Paragraphe après paragraphe il lut: L'horrible témoignage d'Ant-Hill de Nider, le témoignage de personnes qui furent tuées dans les cris sur un autel; les récits de fossoyeurs, de juristes, de bourreaux et de pendus. Puis, de nulle part surgit un nom qu'il connaissait, au beau milieu de ces sombres vestiges: Uriel Setis, et il s'arrêta de lire, comme si une force invisible l'avait frappé.
La foudre tomba près du chalet et la pluie griffa les volets. Le profond grondement des nuages résonnait à travers la vallée. Mais il n'en entendit rien. Ses yeux étaient rivés sur ces deux courtes lignes que son père - ou quelqu'un d'autre - avait souligné avec un crayon rouge foncé.
L'exécution d'Uriel Setis, il y a quatre ans, ne met pas fin à la controverse Setis.

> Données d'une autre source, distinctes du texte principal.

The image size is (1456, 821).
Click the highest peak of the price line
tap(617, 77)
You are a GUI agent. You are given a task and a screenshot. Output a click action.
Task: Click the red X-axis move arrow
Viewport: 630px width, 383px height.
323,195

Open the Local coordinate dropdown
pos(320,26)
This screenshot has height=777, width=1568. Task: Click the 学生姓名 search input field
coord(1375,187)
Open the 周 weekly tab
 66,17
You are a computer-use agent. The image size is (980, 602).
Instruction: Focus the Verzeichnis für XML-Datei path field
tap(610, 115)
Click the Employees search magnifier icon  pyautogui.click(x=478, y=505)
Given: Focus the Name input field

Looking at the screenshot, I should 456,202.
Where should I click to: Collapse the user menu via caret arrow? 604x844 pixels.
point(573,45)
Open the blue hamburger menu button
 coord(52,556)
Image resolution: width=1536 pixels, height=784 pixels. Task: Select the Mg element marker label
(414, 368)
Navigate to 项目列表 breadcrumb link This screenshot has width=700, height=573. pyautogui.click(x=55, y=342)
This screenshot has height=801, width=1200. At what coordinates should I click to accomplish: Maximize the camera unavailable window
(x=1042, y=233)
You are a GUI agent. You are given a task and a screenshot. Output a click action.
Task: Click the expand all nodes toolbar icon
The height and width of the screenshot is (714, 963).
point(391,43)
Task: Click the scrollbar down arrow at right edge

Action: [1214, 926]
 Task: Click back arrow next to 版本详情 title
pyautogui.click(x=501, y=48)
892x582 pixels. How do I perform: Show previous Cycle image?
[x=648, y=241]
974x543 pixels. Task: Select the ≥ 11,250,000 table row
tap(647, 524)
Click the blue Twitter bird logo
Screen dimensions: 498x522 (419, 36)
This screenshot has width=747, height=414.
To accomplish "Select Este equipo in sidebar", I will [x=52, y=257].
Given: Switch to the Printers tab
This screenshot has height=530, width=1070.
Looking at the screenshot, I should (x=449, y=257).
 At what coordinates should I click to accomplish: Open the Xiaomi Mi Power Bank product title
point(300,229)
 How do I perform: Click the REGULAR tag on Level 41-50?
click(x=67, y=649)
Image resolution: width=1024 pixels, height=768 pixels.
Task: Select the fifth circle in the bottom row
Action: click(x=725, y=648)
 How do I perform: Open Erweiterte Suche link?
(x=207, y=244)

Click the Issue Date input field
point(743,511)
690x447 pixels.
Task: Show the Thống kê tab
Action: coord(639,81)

Seul le temps pourra dire si le Démon en a terminé avec cette famille, où s'il compte la consumer de ses racines jusqu'au dernier né.
Simon continua à lire à propos du procès qui envoya Uriel Setis devant l'Inquisiteur-Général de Carcassonne; avec une horreur montante, il lut les preuves qui avaient envoyé cet ancien Setis au bûcher - un corps complètement sec, vidé de son sang, le corps qui avait été le jeune frère d'Uriel.
Inconscient de la tonitruante tempête qui s'était maintenant centrée au-dessus du lac, déboulonnant les volets et déracinant les arbres - oubliant jusqu'à son père, travaillant sur le lac sous une pluie d'inondation - Simon attacha son regard à l'imprimé flou des pages, enfonçant son esprit de plus en plus loin, au milieu des légendes d'un âge noir...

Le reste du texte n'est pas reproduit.